Xa因子蛋白酶的常见切割位点位于Ile-(Glu/Asp)-Gly-Arg 序列中的精氨酸残基之后。根据蛋白质底物构象的不同,Xa因子蛋白酶有时也可在其它碱性氨基酸残基处进行切割。在这些已经测序的次级识别位点中,常见是Gly-Arg序列。在E.coli 中不稳定的蛋白质和被Xa因子次级识别位点切割的蛋白质之间似乎存在某种相关性;这似乎表明这些蛋白是处于部分未折叠的状态。Xa因子蛋白酶不切割位于脯氨酸或精氨酸之前的氨基酸位点。

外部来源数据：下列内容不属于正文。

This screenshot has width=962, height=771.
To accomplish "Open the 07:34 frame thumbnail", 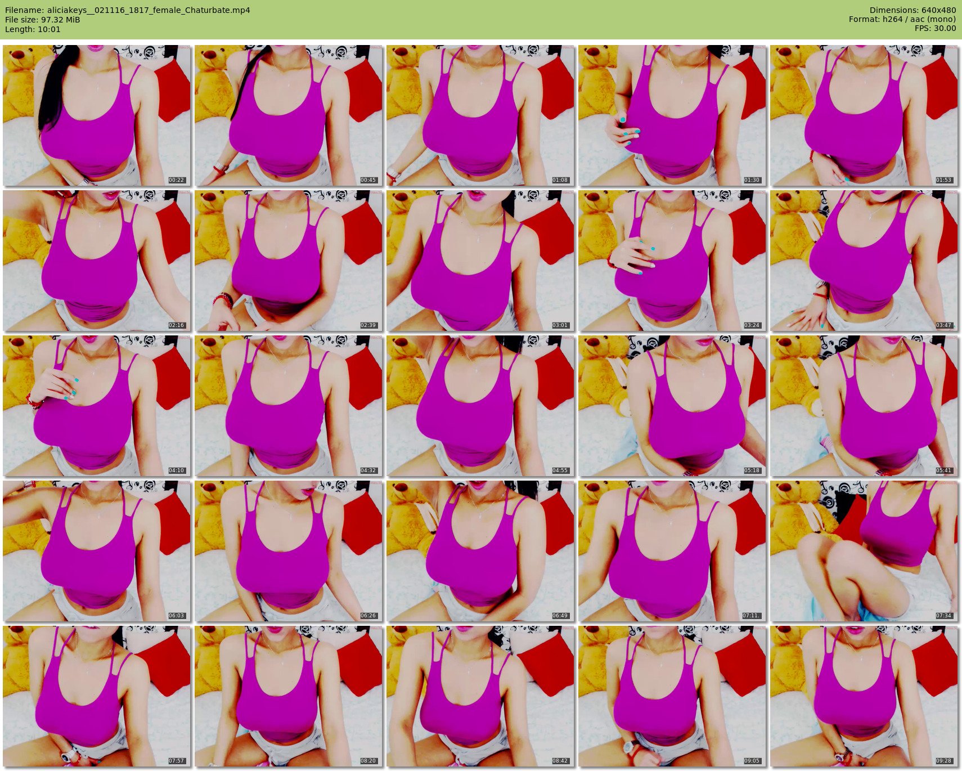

Xa因子蛋白酶能与苯甲脒-琼脂糖发生特异性结合而被清除。
分子量
本产品的主要形式分子量约为43 kDa,包含两条由二硫键相连的27 kDa 和16 kDa 的肽链。SDS-PAGE电泳时,还原条件下两条链的分子量分别显示为30 kDa 和20 kDa。
单位定义
在 6小时或更短时间内,1 μg的Xa因子蛋白酶能够使50 μg测试底物实现95%的切割。
活性检测条件
1 μg的Xa因子蛋白酶加入到50 μg的MBP融合蛋白测序底物(MBP-ΔSal)中。该反应体系为50 μL(包含20 mM Tris-HCl, 100 mM NaCl, 2 mM CaCl2),pH为8.0。23℃下孵育6小时或更短时间内,该测试底物实现了95%的切割。